───── Provided data

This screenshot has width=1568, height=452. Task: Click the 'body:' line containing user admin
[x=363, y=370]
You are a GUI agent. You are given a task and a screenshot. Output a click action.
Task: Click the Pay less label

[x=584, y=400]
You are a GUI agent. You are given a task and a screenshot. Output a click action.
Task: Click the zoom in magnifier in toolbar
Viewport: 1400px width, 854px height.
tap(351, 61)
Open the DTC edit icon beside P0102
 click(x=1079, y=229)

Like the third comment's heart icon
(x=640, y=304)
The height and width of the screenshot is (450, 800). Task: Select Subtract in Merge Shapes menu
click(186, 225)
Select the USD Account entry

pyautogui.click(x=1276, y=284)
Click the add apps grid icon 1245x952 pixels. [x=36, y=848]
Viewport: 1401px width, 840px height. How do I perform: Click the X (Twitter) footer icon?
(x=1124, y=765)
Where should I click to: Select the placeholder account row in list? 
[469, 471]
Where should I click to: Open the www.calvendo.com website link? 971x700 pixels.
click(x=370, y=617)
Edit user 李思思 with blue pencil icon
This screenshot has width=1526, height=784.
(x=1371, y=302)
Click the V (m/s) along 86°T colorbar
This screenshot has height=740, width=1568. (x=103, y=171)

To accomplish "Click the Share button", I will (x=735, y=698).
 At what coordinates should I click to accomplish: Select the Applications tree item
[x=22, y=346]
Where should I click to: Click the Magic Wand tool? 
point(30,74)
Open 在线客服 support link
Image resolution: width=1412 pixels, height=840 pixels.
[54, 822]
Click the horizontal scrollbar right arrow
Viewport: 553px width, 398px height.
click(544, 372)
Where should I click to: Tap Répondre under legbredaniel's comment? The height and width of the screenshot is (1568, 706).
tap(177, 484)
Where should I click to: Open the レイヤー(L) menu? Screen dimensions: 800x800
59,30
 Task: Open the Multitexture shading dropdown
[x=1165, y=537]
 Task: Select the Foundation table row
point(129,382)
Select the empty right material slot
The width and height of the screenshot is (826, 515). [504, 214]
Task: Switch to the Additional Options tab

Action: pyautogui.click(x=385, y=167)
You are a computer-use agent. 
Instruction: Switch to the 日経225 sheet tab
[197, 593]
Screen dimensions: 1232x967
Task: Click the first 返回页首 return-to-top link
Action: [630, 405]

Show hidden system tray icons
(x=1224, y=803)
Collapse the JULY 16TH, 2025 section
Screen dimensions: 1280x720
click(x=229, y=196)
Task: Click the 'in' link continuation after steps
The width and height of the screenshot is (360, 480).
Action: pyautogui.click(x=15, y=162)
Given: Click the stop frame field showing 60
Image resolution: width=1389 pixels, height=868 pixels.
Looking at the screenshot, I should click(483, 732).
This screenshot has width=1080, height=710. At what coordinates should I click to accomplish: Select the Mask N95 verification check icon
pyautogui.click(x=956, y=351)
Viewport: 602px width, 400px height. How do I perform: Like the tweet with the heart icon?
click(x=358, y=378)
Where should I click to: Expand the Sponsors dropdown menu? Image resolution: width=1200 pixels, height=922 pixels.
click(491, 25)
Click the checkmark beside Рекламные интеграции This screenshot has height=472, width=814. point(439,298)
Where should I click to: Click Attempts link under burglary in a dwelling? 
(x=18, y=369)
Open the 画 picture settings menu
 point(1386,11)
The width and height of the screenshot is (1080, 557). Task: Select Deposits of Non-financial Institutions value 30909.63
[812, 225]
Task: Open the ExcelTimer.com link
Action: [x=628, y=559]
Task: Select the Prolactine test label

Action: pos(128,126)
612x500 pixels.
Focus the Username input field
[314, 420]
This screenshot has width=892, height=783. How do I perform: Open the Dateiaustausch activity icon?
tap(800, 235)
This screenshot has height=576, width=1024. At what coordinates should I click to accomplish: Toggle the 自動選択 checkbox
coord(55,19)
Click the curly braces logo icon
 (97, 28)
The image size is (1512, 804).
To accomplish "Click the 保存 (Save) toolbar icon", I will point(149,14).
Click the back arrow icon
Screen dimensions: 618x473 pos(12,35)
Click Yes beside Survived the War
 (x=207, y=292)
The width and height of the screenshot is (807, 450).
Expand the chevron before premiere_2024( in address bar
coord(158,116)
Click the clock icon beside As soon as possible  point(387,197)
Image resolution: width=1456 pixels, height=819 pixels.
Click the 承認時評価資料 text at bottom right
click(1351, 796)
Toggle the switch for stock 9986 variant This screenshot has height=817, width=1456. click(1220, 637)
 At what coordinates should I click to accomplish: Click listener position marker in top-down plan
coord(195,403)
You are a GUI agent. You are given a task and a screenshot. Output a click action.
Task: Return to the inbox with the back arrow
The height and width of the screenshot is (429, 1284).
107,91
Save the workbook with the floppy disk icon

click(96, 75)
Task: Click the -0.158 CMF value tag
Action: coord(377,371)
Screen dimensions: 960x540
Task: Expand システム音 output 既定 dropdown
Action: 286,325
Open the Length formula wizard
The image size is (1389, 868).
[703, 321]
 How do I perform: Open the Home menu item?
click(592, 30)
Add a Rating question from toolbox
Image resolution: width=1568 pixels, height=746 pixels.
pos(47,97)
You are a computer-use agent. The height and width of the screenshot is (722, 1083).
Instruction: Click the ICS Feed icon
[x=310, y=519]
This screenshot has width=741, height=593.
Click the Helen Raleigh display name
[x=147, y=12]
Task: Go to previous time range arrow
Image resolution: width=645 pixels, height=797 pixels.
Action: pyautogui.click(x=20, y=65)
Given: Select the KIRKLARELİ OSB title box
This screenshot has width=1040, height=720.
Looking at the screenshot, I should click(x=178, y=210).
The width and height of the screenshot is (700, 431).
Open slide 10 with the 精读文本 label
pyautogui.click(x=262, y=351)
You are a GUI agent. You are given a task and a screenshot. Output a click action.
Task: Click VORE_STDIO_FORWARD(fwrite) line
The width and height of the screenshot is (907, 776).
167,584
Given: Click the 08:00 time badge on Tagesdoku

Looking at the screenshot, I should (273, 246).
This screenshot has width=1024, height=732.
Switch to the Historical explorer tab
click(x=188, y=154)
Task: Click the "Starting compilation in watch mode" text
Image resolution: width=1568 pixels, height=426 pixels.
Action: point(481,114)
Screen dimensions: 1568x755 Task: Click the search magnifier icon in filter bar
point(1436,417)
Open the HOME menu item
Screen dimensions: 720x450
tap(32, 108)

──────────

> **Task to carry out**
Convert every line of the records above into a Markdown table with the columns "Row" and "Line," numbering the rows and omitting blank lines.

> **Solution**
| Row | Line |
|---|---|
| 1 | This screenshot has width=1568, height=452. Task: Click the 'body:' line containing user admin |
| 2 | [x=363, y=370] |
| 3 | You are a GUI agent. You are given a task and a screenshot. Output a click action. |
| 4 | Task: Click the Pay less label |
| 5 | [x=584, y=400] |
| 6 | You are a GUI agent. You are given a task and a screenshot. Output a click action. |
| 7 | Task: Click the zoom in magnifier in toolbar |
| 8 | Viewport: 1400px width, 854px height. |
| 9 | tap(351, 61) |
| 10 | Open the DTC edit icon beside P0102 |
| 11 |  click(x=1079, y=229) |
| 12 | Like the third comment's heart icon |
| 13 | (x=640, y=304) |
| 14 | The height and width of the screenshot is (450, 800). Task: Select Subtract in Merge Shapes menu |
| 15 | click(186, 225) |
| 16 | Select the USD Account entry |
| 17 | pyautogui.click(x=1276, y=284) |
| 18 | Click the add apps grid icon 1245x952 pixels. [x=36, y=848] |
| 19 | Viewport: 1401px width, 840px height. How do I perform: Click the X (Twitter) footer icon? |
| 20 | (x=1124, y=765) |
| 21 | Where should I click to: Select the placeholder account row in list?  |
| 22 | [469, 471] |
| 23 | Where should I click to: Open the www.calvendo.com website link? 971x700 pixels. |
| 24 | click(x=370, y=617) |
| 25 | Edit user 李思思 with blue pencil icon |
| 26 | This screenshot has width=1526, height=784. |
| 27 | (x=1371, y=302) |
| 28 | Click the V (m/s) along 86°T colorbar |
| 29 | This screenshot has height=740, width=1568. (x=103, y=171) |
| 30 | To accomplish "Click the Share button", I will (x=735, y=698). |
| 31 |  At what coordinates should I click to accomplish: Select the Applications tree item |
| 32 | [x=22, y=346] |
| 33 | Where should I click to: Click the Magic Wand tool?  |
| 34 | point(30,74) |
| 35 | Open 在线客服 support link |
| 36 | Image resolution: width=1412 pixels, height=840 pixels. |
| 37 | [54, 822] |
| 38 | Click the horizontal scrollbar right arrow |
| 39 | Viewport: 553px width, 398px height. |
| 40 | click(544, 372) |
| 41 | Where should I click to: Tap Répondre under legbredaniel's comment? The height and width of the screenshot is (1568, 706). |
| 42 | tap(177, 484) |
| 43 | Where should I click to: Open the レイヤー(L) menu? Screen dimensions: 800x800 |
| 44 | 59,30 |
| 45 |  Task: Open the Multitexture shading dropdown |
| 46 | [x=1165, y=537] |
| 47 |  Task: Select the Foundation table row |
| 48 | point(129,382) |
| 49 | Select the empty right material slot |
| 50 | The width and height of the screenshot is (826, 515). [504, 214] |
| 51 | Task: Switch to the Additional Options tab |
| 52 | Action: pyautogui.click(x=385, y=167) |
| 53 | You are a computer-use agent.  |
| 54 | Instruction: Switch to the 日経225 sheet tab |
| 55 | [197, 593] |
| 56 | Screen dimensions: 1232x967 |
| 57 | Task: Click the first 返回页首 return-to-top link |
| 58 | Action: [630, 405] |
| 59 | Show hidden system tray icons |
| 60 | (x=1224, y=803) |
| 61 | Collapse the JULY 16TH, 2025 section |
| 62 | Screen dimensions: 1280x720 |
| 63 | click(x=229, y=196) |
| 64 | Task: Click the 'in' link continuation after steps |
| 65 | The width and height of the screenshot is (360, 480). |
| 66 | Action: pyautogui.click(x=15, y=162) |
| 67 | Given: Click the stop frame field showing 60 |
| 68 | Image resolution: width=1389 pixels, height=868 pixels. |
| 69 | Looking at the screenshot, I should click(483, 732). |
| 70 | This screenshot has width=1080, height=710. At what coordinates should I click to accomplish: Select the Mask N95 verification check icon |
| 71 | pyautogui.click(x=956, y=351) |
| 72 | Viewport: 602px width, 400px height. How do I perform: Like the tweet with the heart icon? |
| 73 | click(x=358, y=378) |
| 74 | Where should I click to: Expand the Sponsors dropdown menu? Image resolution: width=1200 pixels, height=922 pixels. |
| 75 | click(491, 25) |
| 76 | Click the checkmark beside Рекламные интеграции This screenshot has height=472, width=814. point(439,298) |
| 77 | Where should I click to: Click Attempts link under burglary in a dwelling?  |
| 78 | (x=18, y=369) |
| 79 | Open the 画 picture settings menu |
| 80 |  point(1386,11) |
| 81 | The width and height of the screenshot is (1080, 557). Task: Select Deposits of Non-financial Institutions value 30909.63 |
| 82 | [812, 225] |
| 83 | Task: Open the ExcelTimer.com link |
| 84 | Action: [x=628, y=559] |
| 85 | Task: Select the Prolactine test label |
| 86 | Action: pos(128,126) |
| 87 | 612x500 pixels. |
| 88 | Focus the Username input field |
| 89 | [314, 420] |
| 90 | This screenshot has width=892, height=783. How do I perform: Open the Dateiaustausch activity icon? |
| 91 | tap(800, 235) |
| 92 | This screenshot has height=576, width=1024. At what coordinates should I click to accomplish: Toggle the 自動選択 checkbox |
| 93 | coord(55,19) |
| 94 | Click the curly braces logo icon |
| 95 |  (97, 28) |
| 96 | The image size is (1512, 804). |
| 97 | To accomplish "Click the 保存 (Save) toolbar icon", I will point(149,14). |
| 98 | Click the back arrow icon |
| 99 | Screen dimensions: 618x473 pos(12,35) |
| 100 | Click Yes beside Survived the War |
| 101 |  (x=207, y=292) |
| 102 | The width and height of the screenshot is (807, 450). |
| 103 | Expand the chevron before premiere_2024( in address bar |
| 104 | coord(158,116) |
| 105 | Click the clock icon beside As soon as possible  point(387,197) |
| 106 | Image resolution: width=1456 pixels, height=819 pixels. |
| 107 | Click the 承認時評価資料 text at bottom right |
| 108 | click(1351, 796) |
| 109 | Toggle the switch for stock 9986 variant This screenshot has height=817, width=1456. click(1220, 637) |
| 110 |  At what coordinates should I click to accomplish: Click listener position marker in top-down plan |
| 111 | coord(195,403) |
| 112 | You are a GUI agent. You are given a task and a screenshot. Output a click action. |
| 113 | Task: Return to the inbox with the back arrow |
| 114 | The height and width of the screenshot is (429, 1284). |
| 115 | 107,91 |
| 116 | Save the workbook with the floppy disk icon |
| 117 | click(96, 75) |
| 118 | Task: Click the -0.158 CMF value tag |
| 119 | Action: coord(377,371) |
| 120 | Screen dimensions: 960x540 |
| 121 | Task: Expand システム音 output 既定 dropdown |
| 122 | Action: 286,325 |
| 123 | Open the Length formula wizard |
| 124 | The image size is (1389, 868). |
| 125 | [703, 321] |
| 126 |  How do I perform: Open the Home menu item? |
| 127 | click(592, 30) |
| 128 | Add a Rating question from toolbox |
| 129 | Image resolution: width=1568 pixels, height=746 pixels. |
| 130 | pos(47,97) |
| 131 | You are a computer-use agent. The height and width of the screenshot is (722, 1083). |
| 132 | Instruction: Click the ICS Feed icon |
| 133 | [x=310, y=519] |
| 134 | This screenshot has width=741, height=593. |
| 135 | Click the Helen Raleigh display name |
| 136 | [x=147, y=12] |
| 137 | Task: Go to previous time range arrow |
| 138 | Image resolution: width=645 pixels, height=797 pixels. |
| 139 | Action: pyautogui.click(x=20, y=65) |
| 140 | Given: Select the KIRKLARELİ OSB title box |
| 141 | This screenshot has width=1040, height=720. |
| 142 | Looking at the screenshot, I should click(x=178, y=210). |
| 143 | The width and height of the screenshot is (700, 431). |
| 144 | Open slide 10 with the 精读文本 label |
| 145 | pyautogui.click(x=262, y=351) |
| 146 | You are a GUI agent. You are given a task and a screenshot. Output a click action. |
| 147 | Task: Click VORE_STDIO_FORWARD(fwrite) line |
| 148 | The width and height of the screenshot is (907, 776). |
| 149 | 167,584 |
| 150 | Given: Click the 08:00 time badge on Tagesdoku |
| 151 | Looking at the screenshot, I should (273, 246). |
| 152 | This screenshot has width=1024, height=732. |
| 153 | Switch to the Historical explorer tab |
| 154 | click(x=188, y=154) |
| 155 | Task: Click the "Starting compilation in watch mode" text |
| 156 | Image resolution: width=1568 pixels, height=426 pixels. |
| 157 | Action: point(481,114) |
| 158 | Screen dimensions: 1568x755 Task: Click the search magnifier icon in filter bar |
| 159 | point(1436,417) |
| 160 | Open the HOME menu item |
| 161 | Screen dimensions: 720x450 |
| 162 | tap(32, 108) |